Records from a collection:
-- -- --
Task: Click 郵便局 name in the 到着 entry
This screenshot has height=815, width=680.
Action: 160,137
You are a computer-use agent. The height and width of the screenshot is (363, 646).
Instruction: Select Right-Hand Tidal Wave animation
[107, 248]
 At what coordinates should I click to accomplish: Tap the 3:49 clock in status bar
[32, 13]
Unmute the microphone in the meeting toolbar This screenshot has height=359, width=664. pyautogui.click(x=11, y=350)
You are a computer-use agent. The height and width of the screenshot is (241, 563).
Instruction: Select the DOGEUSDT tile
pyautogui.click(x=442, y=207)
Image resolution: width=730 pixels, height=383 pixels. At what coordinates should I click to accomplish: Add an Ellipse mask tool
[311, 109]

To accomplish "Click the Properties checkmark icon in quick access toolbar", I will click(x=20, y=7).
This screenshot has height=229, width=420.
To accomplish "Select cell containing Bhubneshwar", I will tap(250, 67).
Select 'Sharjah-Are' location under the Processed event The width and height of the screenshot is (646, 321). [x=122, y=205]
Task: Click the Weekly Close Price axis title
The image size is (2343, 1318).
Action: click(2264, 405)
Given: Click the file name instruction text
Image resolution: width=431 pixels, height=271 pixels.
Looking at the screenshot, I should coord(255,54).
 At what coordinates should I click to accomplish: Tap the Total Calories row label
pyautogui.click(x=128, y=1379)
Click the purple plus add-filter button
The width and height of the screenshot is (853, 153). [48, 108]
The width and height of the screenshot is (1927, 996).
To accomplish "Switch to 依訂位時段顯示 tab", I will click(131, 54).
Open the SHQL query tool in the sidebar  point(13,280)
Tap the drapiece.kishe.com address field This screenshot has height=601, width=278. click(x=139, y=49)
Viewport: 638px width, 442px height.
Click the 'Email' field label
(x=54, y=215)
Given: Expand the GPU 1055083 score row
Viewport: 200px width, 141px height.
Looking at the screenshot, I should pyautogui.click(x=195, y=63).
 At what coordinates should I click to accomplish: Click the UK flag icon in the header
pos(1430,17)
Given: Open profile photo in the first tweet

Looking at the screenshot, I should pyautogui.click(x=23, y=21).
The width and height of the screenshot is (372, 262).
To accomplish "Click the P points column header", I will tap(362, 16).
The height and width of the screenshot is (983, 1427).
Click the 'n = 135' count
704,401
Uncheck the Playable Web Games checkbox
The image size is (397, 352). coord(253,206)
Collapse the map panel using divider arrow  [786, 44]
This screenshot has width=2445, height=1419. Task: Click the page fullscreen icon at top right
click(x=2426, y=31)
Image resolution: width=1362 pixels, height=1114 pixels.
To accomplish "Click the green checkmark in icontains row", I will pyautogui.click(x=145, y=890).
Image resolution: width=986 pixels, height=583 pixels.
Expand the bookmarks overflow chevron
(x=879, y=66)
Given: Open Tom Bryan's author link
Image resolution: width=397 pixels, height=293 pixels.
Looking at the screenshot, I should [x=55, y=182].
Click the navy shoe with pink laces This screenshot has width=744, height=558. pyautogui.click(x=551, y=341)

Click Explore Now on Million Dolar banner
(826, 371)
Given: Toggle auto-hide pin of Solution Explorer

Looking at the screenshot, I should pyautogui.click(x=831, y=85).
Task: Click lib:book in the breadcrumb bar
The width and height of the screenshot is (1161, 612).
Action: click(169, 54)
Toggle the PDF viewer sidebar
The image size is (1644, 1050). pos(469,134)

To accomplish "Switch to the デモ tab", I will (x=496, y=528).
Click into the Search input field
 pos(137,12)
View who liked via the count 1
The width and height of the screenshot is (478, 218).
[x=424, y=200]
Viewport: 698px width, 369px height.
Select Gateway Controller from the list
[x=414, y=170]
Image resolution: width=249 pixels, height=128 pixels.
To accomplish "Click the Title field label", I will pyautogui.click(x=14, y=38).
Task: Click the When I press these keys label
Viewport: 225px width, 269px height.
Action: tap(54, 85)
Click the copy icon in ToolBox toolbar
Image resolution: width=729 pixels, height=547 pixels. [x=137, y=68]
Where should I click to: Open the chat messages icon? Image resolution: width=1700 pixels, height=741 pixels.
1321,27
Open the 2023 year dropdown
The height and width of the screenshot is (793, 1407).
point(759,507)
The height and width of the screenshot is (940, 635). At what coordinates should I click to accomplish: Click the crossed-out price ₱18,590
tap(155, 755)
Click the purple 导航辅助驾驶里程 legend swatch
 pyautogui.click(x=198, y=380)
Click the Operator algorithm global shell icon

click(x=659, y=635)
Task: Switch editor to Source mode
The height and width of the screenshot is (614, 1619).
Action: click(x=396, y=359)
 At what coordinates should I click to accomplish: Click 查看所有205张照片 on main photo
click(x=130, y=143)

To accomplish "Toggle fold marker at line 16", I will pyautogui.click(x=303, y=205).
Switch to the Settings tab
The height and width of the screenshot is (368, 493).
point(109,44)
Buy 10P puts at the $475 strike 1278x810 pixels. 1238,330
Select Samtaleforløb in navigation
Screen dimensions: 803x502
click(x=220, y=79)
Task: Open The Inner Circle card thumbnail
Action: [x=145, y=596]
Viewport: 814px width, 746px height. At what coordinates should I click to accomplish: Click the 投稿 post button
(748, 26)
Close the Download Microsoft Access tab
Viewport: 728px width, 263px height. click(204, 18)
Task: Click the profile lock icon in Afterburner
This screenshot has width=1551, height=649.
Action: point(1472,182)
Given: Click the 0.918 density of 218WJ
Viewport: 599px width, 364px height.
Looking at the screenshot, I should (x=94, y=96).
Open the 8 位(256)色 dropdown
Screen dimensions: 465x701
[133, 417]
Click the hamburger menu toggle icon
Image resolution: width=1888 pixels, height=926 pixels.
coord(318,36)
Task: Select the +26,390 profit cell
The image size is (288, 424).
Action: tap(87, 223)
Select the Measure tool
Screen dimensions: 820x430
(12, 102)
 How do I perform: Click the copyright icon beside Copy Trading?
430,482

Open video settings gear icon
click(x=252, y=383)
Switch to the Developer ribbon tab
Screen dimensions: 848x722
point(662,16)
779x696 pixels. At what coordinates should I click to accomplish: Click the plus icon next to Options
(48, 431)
-- -- --
_Task_
Which lines in the listing above contain the string "plus", with case counting? Copy each of those lines in full.

_Reply_
Click the purple plus add-filter button
779x696 pixels. At what coordinates should I click to accomplish: Click the plus icon next to Options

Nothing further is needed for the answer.